→ **AIM OF THE EXERCISE**
In the passage of comments, what part does the first comment say is needed to build a manual T-match or a Pi network?

→ **PASSAGE SHOWN**
Tnx Kevin. Nice parts though. Good Hardline for your other loop, nice box… Hmm just needs an inductor and you can make a manual T-match or even a Pi network out of it. Maybe even a pre-selector…? Plenty of opportunity to use your VNA with such projects.
Best wishes for a full recovery Kevin! You are looking and sounding better every video! Sorry about the loop, we all have parts in our junk boxes from wished successes…. ham radio brat
Don't give them ideas Kevin! Even with the controls on the bottom of the box, the "improved" performance will still be pretty awful! Nicely made main loop though... (and if you put that lossy thin coax feed line, the SWR will look even "better"!)

Data on locating visible targets:
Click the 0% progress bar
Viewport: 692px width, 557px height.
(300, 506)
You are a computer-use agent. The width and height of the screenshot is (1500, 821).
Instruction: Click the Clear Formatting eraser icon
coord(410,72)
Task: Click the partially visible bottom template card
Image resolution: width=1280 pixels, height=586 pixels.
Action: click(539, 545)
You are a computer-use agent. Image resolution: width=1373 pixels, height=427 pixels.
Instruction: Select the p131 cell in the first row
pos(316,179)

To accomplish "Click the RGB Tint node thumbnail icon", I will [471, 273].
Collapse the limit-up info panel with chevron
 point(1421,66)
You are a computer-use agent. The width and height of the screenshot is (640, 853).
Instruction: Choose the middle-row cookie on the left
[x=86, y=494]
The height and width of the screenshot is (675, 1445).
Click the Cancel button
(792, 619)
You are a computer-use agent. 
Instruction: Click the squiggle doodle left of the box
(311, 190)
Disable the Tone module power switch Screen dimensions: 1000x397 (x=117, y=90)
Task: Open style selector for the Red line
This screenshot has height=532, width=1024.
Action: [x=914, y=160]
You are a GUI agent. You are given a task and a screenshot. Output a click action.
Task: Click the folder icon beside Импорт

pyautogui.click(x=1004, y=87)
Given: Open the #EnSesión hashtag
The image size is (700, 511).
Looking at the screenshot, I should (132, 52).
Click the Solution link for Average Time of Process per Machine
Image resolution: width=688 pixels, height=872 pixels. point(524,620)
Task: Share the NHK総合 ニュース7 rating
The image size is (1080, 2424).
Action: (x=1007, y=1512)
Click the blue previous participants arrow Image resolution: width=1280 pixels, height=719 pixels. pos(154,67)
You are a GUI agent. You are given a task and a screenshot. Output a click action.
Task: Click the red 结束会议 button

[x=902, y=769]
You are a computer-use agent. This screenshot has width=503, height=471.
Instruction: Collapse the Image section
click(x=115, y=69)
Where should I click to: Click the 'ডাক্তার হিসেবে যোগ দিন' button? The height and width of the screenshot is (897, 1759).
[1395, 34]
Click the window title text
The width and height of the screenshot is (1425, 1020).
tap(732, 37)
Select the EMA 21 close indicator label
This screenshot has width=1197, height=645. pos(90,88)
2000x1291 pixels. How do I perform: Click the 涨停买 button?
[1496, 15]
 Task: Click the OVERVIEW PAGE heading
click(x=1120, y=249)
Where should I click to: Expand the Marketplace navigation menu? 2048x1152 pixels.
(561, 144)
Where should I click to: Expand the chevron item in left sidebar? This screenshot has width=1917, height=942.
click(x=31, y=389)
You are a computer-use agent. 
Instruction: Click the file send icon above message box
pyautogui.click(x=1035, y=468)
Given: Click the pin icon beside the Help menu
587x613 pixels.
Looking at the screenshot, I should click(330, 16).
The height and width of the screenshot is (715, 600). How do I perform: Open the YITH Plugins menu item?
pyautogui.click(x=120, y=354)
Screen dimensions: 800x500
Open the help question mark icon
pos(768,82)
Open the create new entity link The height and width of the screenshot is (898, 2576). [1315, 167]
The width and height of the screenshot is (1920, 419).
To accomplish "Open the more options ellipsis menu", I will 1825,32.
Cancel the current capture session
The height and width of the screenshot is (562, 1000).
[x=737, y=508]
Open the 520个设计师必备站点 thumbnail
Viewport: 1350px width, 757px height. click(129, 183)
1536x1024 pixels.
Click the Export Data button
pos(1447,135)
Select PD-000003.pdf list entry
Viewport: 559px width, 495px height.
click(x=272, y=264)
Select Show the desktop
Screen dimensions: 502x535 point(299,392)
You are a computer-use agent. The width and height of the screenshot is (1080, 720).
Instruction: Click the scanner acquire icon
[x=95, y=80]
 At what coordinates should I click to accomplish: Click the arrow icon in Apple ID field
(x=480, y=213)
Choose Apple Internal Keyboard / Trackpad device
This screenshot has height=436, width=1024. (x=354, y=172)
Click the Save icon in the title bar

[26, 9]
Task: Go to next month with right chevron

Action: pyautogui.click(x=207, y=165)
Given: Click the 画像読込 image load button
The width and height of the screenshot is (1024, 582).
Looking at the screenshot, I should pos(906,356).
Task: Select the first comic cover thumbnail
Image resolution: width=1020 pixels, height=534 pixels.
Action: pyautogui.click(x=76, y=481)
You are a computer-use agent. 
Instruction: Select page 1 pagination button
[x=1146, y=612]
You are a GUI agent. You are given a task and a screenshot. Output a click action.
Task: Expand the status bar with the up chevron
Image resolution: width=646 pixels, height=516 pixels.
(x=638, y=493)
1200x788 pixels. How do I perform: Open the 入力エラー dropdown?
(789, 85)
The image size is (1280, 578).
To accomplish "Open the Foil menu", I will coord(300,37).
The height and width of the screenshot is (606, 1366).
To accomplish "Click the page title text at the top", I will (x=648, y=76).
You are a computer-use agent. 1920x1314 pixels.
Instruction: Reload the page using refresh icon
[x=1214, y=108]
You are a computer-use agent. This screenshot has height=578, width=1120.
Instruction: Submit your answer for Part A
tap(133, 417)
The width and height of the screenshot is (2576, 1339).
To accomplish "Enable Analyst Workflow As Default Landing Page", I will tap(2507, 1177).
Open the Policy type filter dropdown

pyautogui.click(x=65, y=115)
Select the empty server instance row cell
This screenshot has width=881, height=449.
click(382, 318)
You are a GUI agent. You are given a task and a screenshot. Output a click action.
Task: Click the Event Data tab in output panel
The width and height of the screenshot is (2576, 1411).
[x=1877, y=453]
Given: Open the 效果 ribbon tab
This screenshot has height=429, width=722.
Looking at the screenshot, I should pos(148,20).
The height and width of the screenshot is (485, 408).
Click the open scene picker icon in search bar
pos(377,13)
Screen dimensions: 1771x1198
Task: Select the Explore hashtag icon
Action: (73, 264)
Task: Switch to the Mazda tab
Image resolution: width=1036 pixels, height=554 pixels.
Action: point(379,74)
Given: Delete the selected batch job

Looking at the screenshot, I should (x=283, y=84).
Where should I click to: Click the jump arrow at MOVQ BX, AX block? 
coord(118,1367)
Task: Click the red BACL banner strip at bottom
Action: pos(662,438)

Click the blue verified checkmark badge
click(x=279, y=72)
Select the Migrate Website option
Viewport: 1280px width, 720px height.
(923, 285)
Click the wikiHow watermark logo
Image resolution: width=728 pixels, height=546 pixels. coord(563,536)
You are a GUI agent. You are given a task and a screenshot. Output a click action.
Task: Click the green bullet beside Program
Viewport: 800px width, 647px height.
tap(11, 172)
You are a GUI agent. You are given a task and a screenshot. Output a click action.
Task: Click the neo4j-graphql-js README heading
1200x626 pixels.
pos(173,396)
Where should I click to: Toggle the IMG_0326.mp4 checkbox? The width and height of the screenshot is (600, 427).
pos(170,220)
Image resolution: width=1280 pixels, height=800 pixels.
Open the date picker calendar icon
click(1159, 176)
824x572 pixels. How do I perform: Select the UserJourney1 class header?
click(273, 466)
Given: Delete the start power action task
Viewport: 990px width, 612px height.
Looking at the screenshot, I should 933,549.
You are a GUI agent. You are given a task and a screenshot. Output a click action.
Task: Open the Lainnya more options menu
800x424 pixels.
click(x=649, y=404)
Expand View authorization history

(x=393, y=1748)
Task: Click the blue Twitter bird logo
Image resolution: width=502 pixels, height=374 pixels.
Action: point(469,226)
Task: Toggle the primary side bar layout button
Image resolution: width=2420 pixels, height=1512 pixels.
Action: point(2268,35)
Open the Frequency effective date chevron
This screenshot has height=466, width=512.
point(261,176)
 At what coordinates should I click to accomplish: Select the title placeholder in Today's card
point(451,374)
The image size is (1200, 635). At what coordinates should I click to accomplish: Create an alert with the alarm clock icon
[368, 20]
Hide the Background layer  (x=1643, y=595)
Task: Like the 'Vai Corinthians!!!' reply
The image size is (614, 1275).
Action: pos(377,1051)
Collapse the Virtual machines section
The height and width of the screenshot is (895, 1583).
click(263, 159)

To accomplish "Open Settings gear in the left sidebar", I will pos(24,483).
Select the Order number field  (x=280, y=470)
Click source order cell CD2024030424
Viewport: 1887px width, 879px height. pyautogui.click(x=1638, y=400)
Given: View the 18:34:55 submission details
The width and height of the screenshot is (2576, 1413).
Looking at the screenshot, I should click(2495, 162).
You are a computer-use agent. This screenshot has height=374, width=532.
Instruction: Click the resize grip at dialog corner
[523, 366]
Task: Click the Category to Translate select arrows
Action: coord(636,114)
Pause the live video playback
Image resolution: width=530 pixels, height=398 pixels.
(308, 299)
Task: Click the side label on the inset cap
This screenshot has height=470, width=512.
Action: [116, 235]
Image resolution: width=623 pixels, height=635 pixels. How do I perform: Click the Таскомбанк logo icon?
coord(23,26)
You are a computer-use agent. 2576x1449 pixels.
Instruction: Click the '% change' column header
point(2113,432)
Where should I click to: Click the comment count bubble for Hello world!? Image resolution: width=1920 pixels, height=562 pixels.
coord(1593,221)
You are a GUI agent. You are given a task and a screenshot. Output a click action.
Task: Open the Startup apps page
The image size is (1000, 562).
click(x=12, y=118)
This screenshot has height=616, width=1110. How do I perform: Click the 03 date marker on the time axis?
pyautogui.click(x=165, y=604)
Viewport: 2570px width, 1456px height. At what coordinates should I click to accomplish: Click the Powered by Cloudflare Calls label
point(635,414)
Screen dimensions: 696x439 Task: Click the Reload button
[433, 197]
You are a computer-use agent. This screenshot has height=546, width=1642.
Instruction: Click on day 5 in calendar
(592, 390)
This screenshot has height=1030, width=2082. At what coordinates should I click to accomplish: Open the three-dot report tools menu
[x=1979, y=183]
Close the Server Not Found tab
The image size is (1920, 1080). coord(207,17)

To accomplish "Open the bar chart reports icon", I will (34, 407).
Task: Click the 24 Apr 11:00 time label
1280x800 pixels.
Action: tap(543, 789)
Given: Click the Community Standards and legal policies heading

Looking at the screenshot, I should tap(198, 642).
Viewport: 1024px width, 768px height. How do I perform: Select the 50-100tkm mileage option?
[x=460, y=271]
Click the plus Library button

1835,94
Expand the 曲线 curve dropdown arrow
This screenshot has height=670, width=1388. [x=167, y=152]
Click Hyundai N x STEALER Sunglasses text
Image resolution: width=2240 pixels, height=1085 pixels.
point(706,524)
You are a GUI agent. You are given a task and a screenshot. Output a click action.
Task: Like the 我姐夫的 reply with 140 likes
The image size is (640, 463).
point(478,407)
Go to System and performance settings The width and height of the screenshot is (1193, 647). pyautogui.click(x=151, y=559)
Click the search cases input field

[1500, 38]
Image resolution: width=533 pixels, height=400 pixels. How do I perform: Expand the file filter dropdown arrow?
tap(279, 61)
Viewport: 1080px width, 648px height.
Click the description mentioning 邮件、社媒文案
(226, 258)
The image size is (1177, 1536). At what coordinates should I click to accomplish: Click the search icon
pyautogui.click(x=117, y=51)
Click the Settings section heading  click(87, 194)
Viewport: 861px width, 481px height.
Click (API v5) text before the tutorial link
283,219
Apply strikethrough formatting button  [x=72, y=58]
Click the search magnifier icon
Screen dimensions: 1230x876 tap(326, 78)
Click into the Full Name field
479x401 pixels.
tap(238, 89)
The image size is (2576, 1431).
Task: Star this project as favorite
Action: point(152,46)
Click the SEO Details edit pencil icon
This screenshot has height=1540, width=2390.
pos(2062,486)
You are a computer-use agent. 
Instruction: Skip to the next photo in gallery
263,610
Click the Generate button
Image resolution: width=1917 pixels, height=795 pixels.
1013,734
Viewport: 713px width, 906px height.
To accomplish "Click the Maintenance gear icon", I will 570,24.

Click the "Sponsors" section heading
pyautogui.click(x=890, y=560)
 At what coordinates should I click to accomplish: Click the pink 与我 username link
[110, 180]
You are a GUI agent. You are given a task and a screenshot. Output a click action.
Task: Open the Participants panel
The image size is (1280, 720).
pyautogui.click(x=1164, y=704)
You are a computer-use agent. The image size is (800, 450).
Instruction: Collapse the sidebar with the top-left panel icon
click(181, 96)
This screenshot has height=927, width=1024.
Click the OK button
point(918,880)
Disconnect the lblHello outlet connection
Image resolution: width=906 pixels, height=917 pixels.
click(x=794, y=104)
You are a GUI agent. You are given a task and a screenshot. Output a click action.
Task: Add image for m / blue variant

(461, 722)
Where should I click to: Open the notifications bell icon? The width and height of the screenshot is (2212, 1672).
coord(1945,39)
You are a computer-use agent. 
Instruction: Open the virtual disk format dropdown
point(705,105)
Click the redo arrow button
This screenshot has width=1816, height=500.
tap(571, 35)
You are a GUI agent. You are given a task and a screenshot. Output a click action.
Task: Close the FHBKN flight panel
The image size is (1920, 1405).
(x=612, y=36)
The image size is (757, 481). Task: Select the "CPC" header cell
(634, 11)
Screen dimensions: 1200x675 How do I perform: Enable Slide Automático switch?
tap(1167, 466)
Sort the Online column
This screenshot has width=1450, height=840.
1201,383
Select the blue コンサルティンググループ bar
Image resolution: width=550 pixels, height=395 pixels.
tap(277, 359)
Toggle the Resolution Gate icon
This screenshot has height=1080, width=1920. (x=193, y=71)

→ **RESULT OF THIS TASK**
An inductor.